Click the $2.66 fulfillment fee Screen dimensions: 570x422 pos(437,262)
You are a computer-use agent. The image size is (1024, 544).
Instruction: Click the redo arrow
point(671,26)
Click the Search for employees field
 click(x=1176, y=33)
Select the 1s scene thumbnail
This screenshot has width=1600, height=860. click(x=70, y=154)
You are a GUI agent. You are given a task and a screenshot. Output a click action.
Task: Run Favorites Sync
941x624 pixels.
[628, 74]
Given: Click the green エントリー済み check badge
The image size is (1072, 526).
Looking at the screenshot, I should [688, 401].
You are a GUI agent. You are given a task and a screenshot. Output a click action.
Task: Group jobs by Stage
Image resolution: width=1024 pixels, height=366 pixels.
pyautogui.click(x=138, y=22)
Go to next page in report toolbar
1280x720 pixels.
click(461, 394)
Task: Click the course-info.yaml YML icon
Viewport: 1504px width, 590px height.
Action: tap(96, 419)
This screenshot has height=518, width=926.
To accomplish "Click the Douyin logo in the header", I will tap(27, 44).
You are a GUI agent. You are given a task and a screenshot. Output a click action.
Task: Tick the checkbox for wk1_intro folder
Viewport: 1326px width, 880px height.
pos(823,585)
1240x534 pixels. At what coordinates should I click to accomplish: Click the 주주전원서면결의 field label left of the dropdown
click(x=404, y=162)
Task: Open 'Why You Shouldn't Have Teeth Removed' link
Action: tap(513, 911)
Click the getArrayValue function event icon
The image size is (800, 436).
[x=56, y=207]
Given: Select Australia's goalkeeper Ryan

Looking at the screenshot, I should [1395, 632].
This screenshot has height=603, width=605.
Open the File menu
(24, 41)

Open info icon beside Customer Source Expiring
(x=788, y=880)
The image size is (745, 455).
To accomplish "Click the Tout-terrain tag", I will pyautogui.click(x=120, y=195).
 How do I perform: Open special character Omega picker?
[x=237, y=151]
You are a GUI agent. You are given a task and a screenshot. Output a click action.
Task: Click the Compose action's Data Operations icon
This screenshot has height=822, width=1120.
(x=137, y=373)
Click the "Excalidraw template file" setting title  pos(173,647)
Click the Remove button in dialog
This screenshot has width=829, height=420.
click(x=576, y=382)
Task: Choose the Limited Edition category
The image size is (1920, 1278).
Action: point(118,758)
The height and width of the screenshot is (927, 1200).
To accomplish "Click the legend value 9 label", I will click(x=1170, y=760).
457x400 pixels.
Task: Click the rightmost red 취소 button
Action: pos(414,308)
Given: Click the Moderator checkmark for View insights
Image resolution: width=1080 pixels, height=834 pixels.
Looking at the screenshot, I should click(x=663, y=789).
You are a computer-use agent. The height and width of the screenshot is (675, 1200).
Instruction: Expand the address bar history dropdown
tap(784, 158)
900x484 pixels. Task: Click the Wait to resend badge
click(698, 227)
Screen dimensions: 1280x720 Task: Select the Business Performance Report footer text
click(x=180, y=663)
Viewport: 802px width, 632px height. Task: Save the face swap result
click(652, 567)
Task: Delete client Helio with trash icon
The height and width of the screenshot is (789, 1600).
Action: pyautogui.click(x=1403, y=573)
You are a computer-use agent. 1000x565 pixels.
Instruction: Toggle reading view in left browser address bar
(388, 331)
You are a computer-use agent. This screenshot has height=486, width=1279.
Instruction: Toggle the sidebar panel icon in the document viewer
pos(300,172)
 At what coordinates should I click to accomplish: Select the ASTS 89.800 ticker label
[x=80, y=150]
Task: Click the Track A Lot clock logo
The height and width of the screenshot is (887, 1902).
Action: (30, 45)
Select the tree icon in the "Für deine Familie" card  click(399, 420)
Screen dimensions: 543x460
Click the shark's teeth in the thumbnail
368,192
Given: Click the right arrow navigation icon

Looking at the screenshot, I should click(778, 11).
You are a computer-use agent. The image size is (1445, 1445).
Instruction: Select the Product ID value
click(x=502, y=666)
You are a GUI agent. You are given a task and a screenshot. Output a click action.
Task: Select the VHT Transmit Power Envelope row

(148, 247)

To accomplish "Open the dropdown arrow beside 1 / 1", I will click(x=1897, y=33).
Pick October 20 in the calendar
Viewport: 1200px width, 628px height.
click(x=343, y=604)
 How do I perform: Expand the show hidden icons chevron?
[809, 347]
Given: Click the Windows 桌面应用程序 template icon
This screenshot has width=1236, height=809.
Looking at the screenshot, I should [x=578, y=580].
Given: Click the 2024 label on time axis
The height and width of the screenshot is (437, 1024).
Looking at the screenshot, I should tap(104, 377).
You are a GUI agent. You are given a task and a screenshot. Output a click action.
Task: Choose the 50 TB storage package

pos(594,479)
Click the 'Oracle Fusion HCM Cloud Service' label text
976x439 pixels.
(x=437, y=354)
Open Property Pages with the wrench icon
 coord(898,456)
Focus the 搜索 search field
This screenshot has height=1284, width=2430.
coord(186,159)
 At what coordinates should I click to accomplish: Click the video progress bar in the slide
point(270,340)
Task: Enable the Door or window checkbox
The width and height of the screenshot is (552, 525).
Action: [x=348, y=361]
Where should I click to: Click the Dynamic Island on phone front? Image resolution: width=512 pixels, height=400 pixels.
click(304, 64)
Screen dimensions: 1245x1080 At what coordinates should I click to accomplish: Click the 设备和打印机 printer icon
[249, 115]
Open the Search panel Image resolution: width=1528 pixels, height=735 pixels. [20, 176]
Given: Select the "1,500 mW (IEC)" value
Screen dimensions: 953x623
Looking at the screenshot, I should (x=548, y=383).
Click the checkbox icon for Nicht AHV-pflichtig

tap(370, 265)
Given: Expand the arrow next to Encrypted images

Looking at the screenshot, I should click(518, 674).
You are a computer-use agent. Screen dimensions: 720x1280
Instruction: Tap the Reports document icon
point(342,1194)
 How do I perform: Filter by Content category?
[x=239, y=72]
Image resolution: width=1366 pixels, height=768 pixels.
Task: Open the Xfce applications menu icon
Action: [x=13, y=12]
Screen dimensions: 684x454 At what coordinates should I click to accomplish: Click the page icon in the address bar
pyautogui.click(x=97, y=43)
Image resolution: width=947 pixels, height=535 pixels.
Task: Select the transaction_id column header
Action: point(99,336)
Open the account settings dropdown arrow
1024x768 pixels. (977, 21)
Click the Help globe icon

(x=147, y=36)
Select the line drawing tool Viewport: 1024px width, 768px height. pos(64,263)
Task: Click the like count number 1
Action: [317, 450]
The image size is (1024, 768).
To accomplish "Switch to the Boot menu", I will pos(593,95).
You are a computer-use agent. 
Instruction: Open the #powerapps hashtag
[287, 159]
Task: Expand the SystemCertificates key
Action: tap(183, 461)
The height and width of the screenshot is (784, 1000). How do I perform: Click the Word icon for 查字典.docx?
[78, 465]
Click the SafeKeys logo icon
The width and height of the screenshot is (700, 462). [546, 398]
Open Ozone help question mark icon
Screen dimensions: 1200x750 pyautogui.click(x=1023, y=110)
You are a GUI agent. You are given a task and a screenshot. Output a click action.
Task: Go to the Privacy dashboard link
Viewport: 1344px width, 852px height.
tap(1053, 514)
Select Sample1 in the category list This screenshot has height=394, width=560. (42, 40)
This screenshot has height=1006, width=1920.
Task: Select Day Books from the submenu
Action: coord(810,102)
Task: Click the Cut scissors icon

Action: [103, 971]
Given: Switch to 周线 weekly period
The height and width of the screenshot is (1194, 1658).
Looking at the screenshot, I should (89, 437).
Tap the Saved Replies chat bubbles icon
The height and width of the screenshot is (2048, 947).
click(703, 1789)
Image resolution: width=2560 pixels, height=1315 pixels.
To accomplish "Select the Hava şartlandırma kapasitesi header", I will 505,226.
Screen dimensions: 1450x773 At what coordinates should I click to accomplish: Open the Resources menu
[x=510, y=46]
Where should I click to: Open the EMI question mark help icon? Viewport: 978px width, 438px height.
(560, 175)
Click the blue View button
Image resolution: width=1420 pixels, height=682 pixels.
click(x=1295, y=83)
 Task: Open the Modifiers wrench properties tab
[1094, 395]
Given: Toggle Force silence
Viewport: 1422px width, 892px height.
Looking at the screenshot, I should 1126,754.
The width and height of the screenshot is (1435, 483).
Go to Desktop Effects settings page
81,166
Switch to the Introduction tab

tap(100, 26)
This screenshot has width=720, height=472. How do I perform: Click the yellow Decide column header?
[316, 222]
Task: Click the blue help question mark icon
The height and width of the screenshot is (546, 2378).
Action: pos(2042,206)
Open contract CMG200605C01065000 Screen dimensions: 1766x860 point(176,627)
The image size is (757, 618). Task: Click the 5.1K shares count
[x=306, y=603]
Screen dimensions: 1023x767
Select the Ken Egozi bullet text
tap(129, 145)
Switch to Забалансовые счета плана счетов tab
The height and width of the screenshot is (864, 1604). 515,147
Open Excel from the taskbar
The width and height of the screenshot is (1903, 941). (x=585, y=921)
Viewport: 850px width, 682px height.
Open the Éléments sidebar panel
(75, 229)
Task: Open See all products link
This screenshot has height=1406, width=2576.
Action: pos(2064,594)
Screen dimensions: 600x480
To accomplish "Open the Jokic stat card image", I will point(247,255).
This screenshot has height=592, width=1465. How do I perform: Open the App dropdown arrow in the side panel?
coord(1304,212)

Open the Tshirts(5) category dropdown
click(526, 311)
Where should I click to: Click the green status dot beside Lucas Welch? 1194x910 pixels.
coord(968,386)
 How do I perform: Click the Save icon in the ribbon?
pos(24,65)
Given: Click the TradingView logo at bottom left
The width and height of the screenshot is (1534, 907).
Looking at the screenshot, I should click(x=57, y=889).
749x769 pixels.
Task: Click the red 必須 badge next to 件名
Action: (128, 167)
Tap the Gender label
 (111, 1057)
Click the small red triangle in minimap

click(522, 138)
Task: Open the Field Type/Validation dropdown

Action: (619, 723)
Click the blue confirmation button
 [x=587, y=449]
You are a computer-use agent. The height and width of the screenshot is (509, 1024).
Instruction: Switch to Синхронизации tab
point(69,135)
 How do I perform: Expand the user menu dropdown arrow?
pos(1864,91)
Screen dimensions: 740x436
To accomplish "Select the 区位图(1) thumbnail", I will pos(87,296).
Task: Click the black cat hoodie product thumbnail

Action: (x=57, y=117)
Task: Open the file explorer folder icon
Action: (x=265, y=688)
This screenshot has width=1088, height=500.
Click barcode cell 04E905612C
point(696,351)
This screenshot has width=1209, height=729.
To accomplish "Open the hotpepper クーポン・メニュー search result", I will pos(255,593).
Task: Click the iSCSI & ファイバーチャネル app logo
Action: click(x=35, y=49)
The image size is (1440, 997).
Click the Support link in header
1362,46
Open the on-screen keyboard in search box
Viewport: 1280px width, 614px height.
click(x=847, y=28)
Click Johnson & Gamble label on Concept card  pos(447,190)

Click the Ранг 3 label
* * * * *
## Task details:
Restate word for word the entries above from the line with "The width and height of the screenshot is (1435, 483)." through the line with "Task: Open See all products link", inclusive, leaving out everything else.

## Response:
The width and height of the screenshot is (1435, 483).
Go to Desktop Effects settings page
81,166
Switch to the Introduction tab

tap(100, 26)
This screenshot has width=720, height=472. How do I perform: Click the yellow Decide column header?
[316, 222]
Task: Click the blue help question mark icon
The height and width of the screenshot is (546, 2378).
Action: pos(2042,206)
Open contract CMG200605C01065000 Screen dimensions: 1766x860 point(176,627)
The image size is (757, 618). Task: Click the 5.1K shares count
[x=306, y=603]
Screen dimensions: 1023x767
Select the Ken Egozi bullet text
tap(129, 145)
Switch to Забалансовые счета плана счетов tab
The height and width of the screenshot is (864, 1604). 515,147
Open Excel from the taskbar
The width and height of the screenshot is (1903, 941). (x=585, y=921)
Viewport: 850px width, 682px height.
Open the Éléments sidebar panel
(75, 229)
Task: Open See all products link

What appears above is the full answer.